Jan Wagner talks to Karsten von Köller, CEO of German real estate bank Eurohypo, about the prospects for the fledgling bank and breaking out of the German market.Even after the disastrous year that was 2002, it would be misleading to think that Germany’s big commercial banks have lost their ability to compete internationally. It is true that Hypovereinsbank (HVB), Dresdner and Commerzbank plunged into crisis amid huge losses last year. But they have since returned to profitability and, hence, remain a force to be reckoned with on the international scene.

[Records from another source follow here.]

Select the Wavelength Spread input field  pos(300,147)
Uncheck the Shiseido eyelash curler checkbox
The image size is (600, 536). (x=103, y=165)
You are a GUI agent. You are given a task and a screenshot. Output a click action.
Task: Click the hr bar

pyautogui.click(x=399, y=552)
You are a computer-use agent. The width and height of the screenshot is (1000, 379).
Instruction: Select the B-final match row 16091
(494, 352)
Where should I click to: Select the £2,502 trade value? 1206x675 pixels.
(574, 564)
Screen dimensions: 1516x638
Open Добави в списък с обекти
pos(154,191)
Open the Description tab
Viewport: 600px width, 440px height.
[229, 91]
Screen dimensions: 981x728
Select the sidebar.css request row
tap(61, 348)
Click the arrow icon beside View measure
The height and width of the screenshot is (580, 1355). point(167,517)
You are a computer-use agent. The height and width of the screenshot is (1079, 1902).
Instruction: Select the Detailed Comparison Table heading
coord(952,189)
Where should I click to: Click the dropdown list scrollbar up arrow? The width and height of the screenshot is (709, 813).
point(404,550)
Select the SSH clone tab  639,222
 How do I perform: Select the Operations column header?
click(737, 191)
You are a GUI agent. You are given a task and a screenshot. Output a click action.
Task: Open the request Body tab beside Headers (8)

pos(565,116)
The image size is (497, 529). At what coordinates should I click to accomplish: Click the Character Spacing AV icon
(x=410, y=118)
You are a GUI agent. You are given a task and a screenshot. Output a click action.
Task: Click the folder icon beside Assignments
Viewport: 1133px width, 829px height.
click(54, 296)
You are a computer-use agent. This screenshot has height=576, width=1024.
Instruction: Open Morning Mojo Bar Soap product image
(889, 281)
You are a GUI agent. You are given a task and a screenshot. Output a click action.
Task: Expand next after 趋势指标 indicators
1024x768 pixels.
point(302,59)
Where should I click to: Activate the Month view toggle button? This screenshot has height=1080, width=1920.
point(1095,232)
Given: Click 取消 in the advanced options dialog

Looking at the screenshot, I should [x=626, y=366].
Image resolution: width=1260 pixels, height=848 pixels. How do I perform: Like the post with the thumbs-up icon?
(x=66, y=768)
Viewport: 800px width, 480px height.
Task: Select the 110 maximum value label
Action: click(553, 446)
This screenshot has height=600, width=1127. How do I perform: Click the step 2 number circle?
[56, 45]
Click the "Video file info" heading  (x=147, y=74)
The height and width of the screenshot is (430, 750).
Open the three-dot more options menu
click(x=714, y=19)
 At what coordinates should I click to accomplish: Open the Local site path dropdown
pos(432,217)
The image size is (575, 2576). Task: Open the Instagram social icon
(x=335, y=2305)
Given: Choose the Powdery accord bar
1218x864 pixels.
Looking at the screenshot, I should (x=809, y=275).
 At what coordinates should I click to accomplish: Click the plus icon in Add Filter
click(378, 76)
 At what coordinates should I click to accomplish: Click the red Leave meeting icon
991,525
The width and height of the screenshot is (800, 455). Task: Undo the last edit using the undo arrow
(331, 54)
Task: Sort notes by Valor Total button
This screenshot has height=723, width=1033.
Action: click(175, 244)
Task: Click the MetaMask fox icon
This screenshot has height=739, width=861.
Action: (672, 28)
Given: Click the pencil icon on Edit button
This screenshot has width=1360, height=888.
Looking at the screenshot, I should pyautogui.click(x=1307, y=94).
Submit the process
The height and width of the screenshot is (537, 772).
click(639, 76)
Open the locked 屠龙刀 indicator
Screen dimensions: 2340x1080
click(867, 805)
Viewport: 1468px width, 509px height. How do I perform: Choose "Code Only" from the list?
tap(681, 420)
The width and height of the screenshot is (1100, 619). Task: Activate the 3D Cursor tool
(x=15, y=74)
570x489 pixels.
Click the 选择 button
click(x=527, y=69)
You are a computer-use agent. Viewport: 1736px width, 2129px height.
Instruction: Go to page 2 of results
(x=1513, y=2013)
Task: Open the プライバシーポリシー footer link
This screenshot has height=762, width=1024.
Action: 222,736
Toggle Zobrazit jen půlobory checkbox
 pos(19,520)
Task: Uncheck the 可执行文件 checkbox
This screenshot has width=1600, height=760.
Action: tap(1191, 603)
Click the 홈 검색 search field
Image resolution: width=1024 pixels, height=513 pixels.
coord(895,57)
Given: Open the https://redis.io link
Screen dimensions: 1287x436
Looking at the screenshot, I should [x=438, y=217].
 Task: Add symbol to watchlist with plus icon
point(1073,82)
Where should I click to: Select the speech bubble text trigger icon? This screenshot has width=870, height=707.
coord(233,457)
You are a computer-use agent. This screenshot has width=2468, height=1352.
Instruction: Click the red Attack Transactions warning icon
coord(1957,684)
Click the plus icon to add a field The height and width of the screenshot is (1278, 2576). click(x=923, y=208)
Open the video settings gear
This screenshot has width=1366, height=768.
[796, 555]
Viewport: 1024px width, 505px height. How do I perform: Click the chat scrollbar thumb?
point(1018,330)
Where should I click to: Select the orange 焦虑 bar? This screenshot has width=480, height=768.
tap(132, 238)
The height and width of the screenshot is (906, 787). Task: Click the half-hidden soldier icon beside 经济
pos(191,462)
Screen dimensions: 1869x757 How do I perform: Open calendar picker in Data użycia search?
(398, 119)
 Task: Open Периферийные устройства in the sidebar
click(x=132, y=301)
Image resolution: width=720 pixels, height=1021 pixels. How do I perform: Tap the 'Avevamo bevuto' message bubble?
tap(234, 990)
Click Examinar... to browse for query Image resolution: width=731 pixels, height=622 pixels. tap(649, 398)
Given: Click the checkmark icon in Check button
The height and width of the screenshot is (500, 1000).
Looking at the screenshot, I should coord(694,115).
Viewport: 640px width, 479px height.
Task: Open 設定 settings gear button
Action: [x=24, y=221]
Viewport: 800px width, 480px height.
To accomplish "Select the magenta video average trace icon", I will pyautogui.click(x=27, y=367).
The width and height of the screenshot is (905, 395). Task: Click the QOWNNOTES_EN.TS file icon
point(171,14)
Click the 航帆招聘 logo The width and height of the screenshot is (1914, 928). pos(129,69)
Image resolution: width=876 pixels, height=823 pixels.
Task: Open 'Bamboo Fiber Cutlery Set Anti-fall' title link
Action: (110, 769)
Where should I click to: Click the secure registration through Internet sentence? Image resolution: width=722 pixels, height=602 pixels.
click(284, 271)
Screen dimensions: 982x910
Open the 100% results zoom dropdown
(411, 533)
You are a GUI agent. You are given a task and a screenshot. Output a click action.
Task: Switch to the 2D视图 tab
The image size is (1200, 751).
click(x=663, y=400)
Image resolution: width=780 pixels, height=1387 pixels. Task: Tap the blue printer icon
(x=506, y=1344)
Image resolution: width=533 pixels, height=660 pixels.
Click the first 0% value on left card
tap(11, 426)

HVB is still the leading foreign bank in central and eastern Europe via its ownership of Bank Austria-Creditanstalt. Dresdner, having been acquired by German insurance giant Allianz, is a large European bancassurance venture and retains an international investment bank. Commerzbank may be the most German-centric of all, but it is active in Europe and may at some point merge with HVB to create a European giant.

There are, however, two even better examples of how German commercial banks can compete successfully outside their borders: Deutsche Bank, which nearly everyone in international banking knows, and Eurohypo, a real estate bank which many in the industry do not know yet.

A banking vision

Eurohypo was created in November 2001 from the merger of the mortgage lending businesses of Deutsche, Dresdner and Commerzbank. In setting up Eurohypo, the banks displayed rare vision. They recognised that the German real estate finance market would, well into the future, be marked by low margins due to overcapacity on the one hand and stagnating volumes due to population decline on the other.

The banks therefore decided to pool their resources and create an institution powerful enough to win lucrative international business and maintain a lock on the German market. The product was Eurohypo, which has about €230bn in assets and 2000 employees. Deutsche, Dresdner and Commerzbank each own almost a third of the bank, with the remaining 2% of its shares traded on the Frankfurt Stock Exchange.

Positive start

Eurohypo has certainly made its parents proud since its birth. Despite the weak European economy of the past two years, its performance has been more than satisfactory. In the first half of 2003, for example, the bank had net profit of €160m, putting it well on track to exceed the €293.5m figure for all of last year.

Owing to the initial synergies resulting from the merger, Eurohypo has reduced its already low cost-to-income ratio – a key measure of a bank’s efficiency – to 35.2% on June 30 from 37% at the end of 2002. And that is only the beginning, because the €140m in annual cost and revenue benefits will not be fully realised until next year.

Another source of pride for its three shareholders is the bank’s enviable market position. In Germany alone, Eurohypo dominates the mortgage lending market with a 25% share. It is also the leader of Europe’s commercial real estate market, far ahead of Hypo Real Estate, recently spun off by HVB, and the Royal Bank of Scotland (RBS), which has a considerable real estate finance business.

“It could be that RBS or another local bank is ahead of us in a particular European country, but on a pan-European basis we are the clear leaders in commercial real estate finance,” says Karsten von Köller, Eurohypo chief executive.

“Following the integration of the real estate investment banking teams of Deutsche in the UK and Dresdner in the US, we are now also in a position to offer all financial services related to real estate,” he adds.

The wider market

Beyond Europe, Eurohypo has had a magnificent start in the US market, which is currently highly lucrative due to a housing bubble there. Since entering the US last January, the bank has already accumulated an impressive €1.1bn in new loan business there.

Understandably, Mr von Köller has made further expansion in the US his top priority. But he also hints that further expansion in Europe is imminent. “We haven’t made any decisions yet, but if you look at our annual report you will notice that that we still don’t have a presence in Greece, Copenhagen or the south of Sweden, all of which are part of Europe,” says Mr von Köller.

He hopes that the bank’s good track record so far will encourage investors to participate in Eurohypo’s second public offering planned for the end of 2004. As part of the offering, up to 25% of the bank’s shares will be sold. Long term, Eurohypo’s main shareholders intend to float up to 40%, which would reduce their holdings in the real estate bank to 20% each.

However, some bank analysts have voiced doubts about Eurohypo’s prospects. They point out that although the bank has improved its return on equity, the 8.5% figure is too far below that of other European banks for it to impress. Another problem is the bank’s capital base, which at around 7% is dangerously close to the legal minimum of 5% for German banks.

Konrad Becker, analyst at the Munich private bank Merck Finck & Co, says that Eurohypo’s attractiveness to investors will suffer unless it rids its balance sheet of numerous non-performing loans (NPLs), many of which were made in Germany.

However, Mr von Köller stresses that investors should not be overly concerned, as Eurohypo’s risk provisions to cover NPLs so far have not exceeded expectations. Moreover, he argues, the banks’ shareholders have provided further security. The three banks have promised to cover, until 2006, potential risks that have not yet been recognised. With these guarantees, the banks want to insure Eurohypo against potential risks from the existing system – independent of its own risk provisions for new business.

“We are confident that the story we will sell to investors at the end of 2004 is a success story,” says Mr von Köller.